Jumat, 30 September 2011

PENGERTIAN DAN RUANG LINGKUP ISLAM


1.      Peta Konsep




 















 



















2.      Pengertian
Ada tiga istilah yang perlu dikemukakan untuk mendapatkan pengertian tentang islam, yakni : (1) islam, (2) Syari’ah, (3) wahyu.
Dari sisi bahasa, kata islam berasal dari kata salima, berarti selamat, tunduk, berserah. Maka salima min khatarin berarti selamat dari bahaya, salima min ‘abidin berarti selamat dari cacat. Arti aslamah ilaih berarti tunduk, patuh, dan menyerah kepadanya. Sedangkan menurut istilah, islam sebagai agama (al-dien) dapat diidentikkan dengan syari’at dan wahyu.
Adapun kata syari’at berasal dari kata syari’a – yasri’u – syari’ah artinya dari sisi bahasa adalah sumber air yang dituju, shari’at dapat pula diartikan membuat peraturan. Bisa juga berarti pergi ke, masuk dalam, memulai atau mengatur. Sedangkan menurut istilah adalah kumpulan perintah-perintah dan hokum-hukum yang berkaitan dengan kepercayaan (iman dan ibadah) dan hubungan kemasyarakatan (mu’amalah) yang diwajibkan oleh islam ubtuk diaplikasikan dalam kehidupan sehari-hari guna mencapai kemaslahatan masyarakat.
Wahyu berasal dari kata waha, wahyun, mempunyai arti al-isyaratu, member syarat atau petunjuk. Maka arti auha allahu ilaih bererti Allah mewahyukan kepadanya. Wahyu dapat pula diartikan memberikan inspirasi. Sedangkan menurut istilah adalah WAHYU Allah yang disampaikan kepada nabi Muhammad SAW, untuk kebahagiaan umat manusia di dunia dan akhirat. Wahyu ini muncul dalam dua bentuk, yakni Al-Qur’an dan Sunnah nabi Muhammad (hadits nabi). Dengan demikian, islam sebagai agama (al-dien) sama dengan syarit dan wahyu yang diwahyukan kepada nabi Muhmmad SAW, yang mencakup semua unsure dan aspek ajaran islam.
Lebih rinci tentang aspek ajaran islam ini dapat disimak hasil dialog antara nabi Muhammad dan malaikat Jibril. Dalam dialog itu lahir tiga aspek ajaran, yakni : (1) rukun islam, (2) rukun iman, (3) ihsan. Adapun rukun iman ada 6, yaitu iman kepada (1) Allah, (2) malaikat-malaikat, (3) kitab-kitab, (4) rosul-rosul, (5) hari akhir, (6) qadha dan qodar. Sementara rukun islam adalah : (1) pengakuan terhadap Allah dan pengakuan dan pengakun terhadap kerasulan Muhammad SAW (sahadatain), (2) mendirikan sholat, (3) membayar zakat, (4) puasa dibulan ramadhan, (5) menunaikan ibadah Haji bagi yang sanggup/mampu (istata’a). sedangkan Ihsan adalah sikap selalu mengabdi kepada Allah seolah-olah Allah selalu melihat kita, meskipun secara fisik kita tidak dapat melihat Allah tetapi Allah selalu melihat kita.
Berdasarkan definisi ini pula para ulama mengelompokkan ajaran islam menjadi tiga kelompok besar yakni : (1) akidah, (2) syari’ah, (3) akhlak-tasawuf. Pengelompokan lain adalah : (1) ilmu kalam, (2) ilmu fikih, (3) ilmu akhlak.
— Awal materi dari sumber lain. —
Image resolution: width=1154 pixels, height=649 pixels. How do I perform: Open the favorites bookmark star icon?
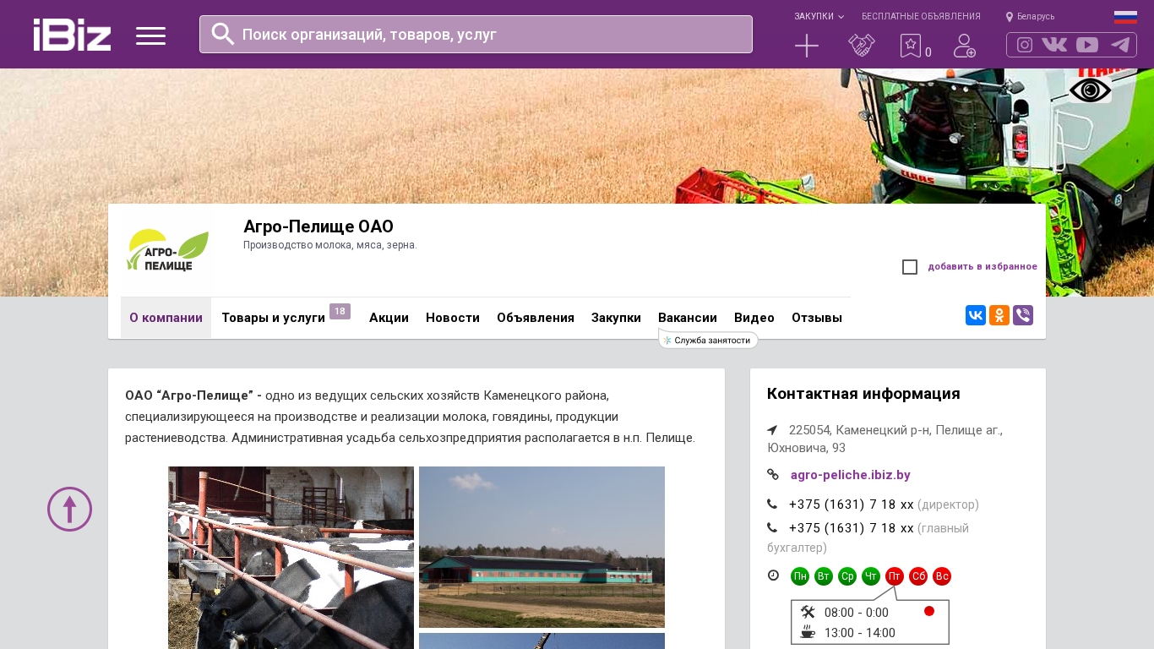tap(910, 46)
3.      Islam Normative dan Islam Historis
Istilah yang hamper sama dengan Islam normative dan islam historis adalah islam sebagai wahyu dan islam sebagai produk sejarah. Sebagai wahyu islam didefinisikan yakni wahyu ilahi yng diwahyukan kepada Nabi Muhammad SAW, untuk kebahagiaan hidup didunia dan akhirat. Beberapa ilmuwab membuat pengelompokan lain, antara lain :
a.       Nasr Hamid Abu Zaid mengelompokkan wahyu menjadi tiga wilayah (domain) penelitian dalam islam, yakni (1) wilayah teks asli islam (the original text of islam), yaitu Al-Qur’an dan Al-Sunnah, (2) penafsiran teks asli islam : hukuum, theology, filsafat, tasawuf, (3) praktik oleh kaum Muslimin.
b.      Abdullah Saeed mengelompokkan menjadi tiga juga yakni : (1) nilai pokok/dasar/asas, (2) penafsiran terhadap nilai dasar, (3) menifestasi yang bersifat budaya dari nilai-nilai dasar. Adapun ajaran islam menurut Abdullah Saeed (1) mengakui keesaan Allah, (2) menegakkan keadilan ekonomi dan social.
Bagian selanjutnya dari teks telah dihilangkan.